De perdê-las, que perder não é nada sério.”

Recupero o título de uma crónica que aqui publiquei no começo do ano. E também um poema homónimo, da escritora americana Elizabeth Bishop. Se antes da pandemia “A Arte de Perder” inspirou-me um texto sobre o sucesso e o fracasso nas empresas, hoje leva-nos a outros lugares, outras paisagens. Como a vida mudou em apenas 10 meses.

Palavras e números regem o mundo. Vivemos dentro de vocábulos, para tudo há uma verbalização. O que não cabe em palavras não existe. Quando miúdos, nós todos experimentámos isto. Lembra-se?

Ficávamos atónitos frente a experiência da morte, por exemplo. O primeiro velório, o que era aquilo que estava a acontecer ao vizinho ou à avó? Havia vácuo de palavras, um abismo à nossa frente, até que um adulto explicava do jeito que dava e conseguia um conceito imenso que cabia em apenas cinco letras, seja “morte” ou seja “perda”.

Números são igualmente dominantes. A morte de um indivíduo conhecido é uma tristeza. Comparável a morte de 10 desconhecidos da mesma cidade, 500 do mesmo país, 5.000 da mesma região. A partir daí a geografia afasta sentimentos, a morte de um milhão noutro continente não passa de uma notícia, ou seja, um tipo de frase solta que ouvimos no telejornal, mais ou menos displicentemente, antes de conferimos os resultados do Euromilhões.
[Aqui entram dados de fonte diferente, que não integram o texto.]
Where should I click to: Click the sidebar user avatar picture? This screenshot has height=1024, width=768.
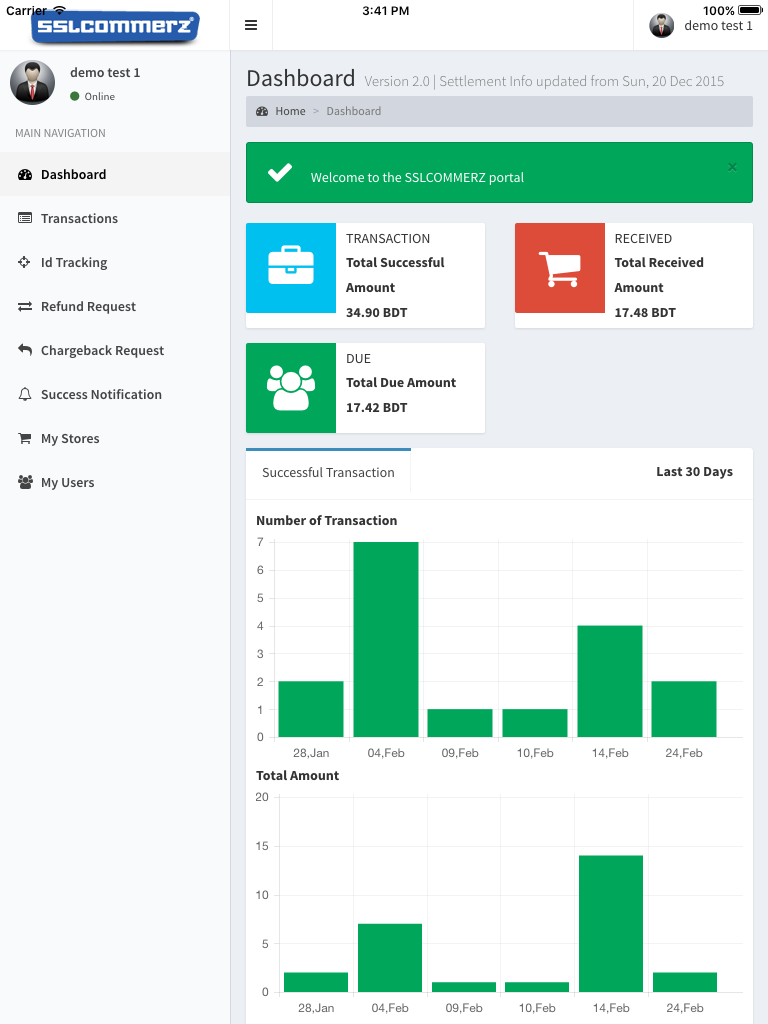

Que se ganharmos, será uma alegria. Se perdermos, uma tristeza, mas sobre esta palavra já falámos.

“Perca um pouquinho a cada dia. Aceite, austero,

A chave perdida, a hora gasta com bobagens.

A arte de perder não é nenhum mistério.

Depois perca mais rápido, com mais critério:

Lugares, nomes, a escala subsequente

Da viagem não feita. Nada disso é sério”.
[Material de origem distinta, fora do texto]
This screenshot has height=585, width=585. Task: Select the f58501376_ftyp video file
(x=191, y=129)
Esta pandemia (que ainda vai a meio) provocou a perda de milhões de vidas direta ou indiretamente, sem falar nos sonhos perdidos, futuros perdidos e tantas outras coisas que nem queremos crer que estamos ou ainda vamos perder.
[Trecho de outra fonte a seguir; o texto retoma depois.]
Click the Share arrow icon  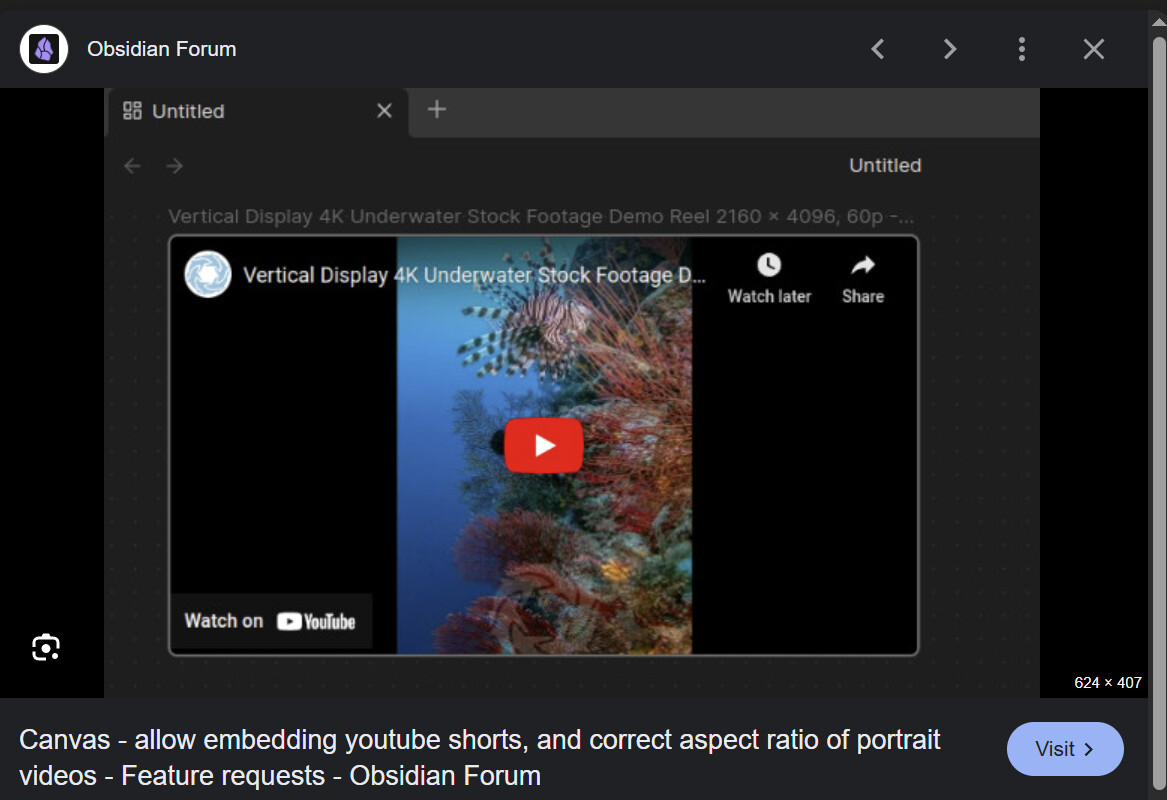863,265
Daí que “perda” seja a palavra do ano.

Os mais cínicos poderão argumentar que os laboratórios farmacêuticos vão ganhar dinheiro, que certos políticos vão ganhar poder, que alguns cientistas vão ganhar prestígio, que igrejas e seitas vão ganhar rebanho.

É, não nego. Quanto maior a dimensão da perda, maior é o volume de migalhas de vitórias espalhadas. Porém, não devemos nos concentrar na exceção e sim na regra. Eu não sou pastor, nem infetologista, nem deputado, nem barão dos remédios. Acredito que também não seja o seu caso. Adiante.

“Perdi o relógio de minha mãe. Ah! E nem quero

Lembrar a perda de três casas excelentes.

A arte de perder não é nenhum mistério.

Perdi duas cidades lindas. E um império

Que era meu, dois rios, e mais um continente.

Tenho saudade deles. Mas não é nada sério.”

Se palavras e números são instrumentais para entendermos a pandemia, na minha opinião, não são suficientes. Palavras e números explicam o que dá, contabilizam o passado, racionalizam o presente, sinalizam cenários futuros, mas nada disto é tão preciso, tão pessoal e intransferível.

Cada um terá de aprender a gerir as suas próprias perdas, de exercitar a sua “arte de perder”. Em 2020, fizemos pouco mais do que isto. Vamos ver como corre 2021.

“Mesmo perder a si (a voz, o riso etéreo

que eu amo) não muda nada. Pois é evidente

que a arte de perder não chega a ser mistério

por muito que pareça (Escreve!) muito sério.”

Ou como resumiu o meu Tio Olavo: “A arte de perder não é nenhum mistério.”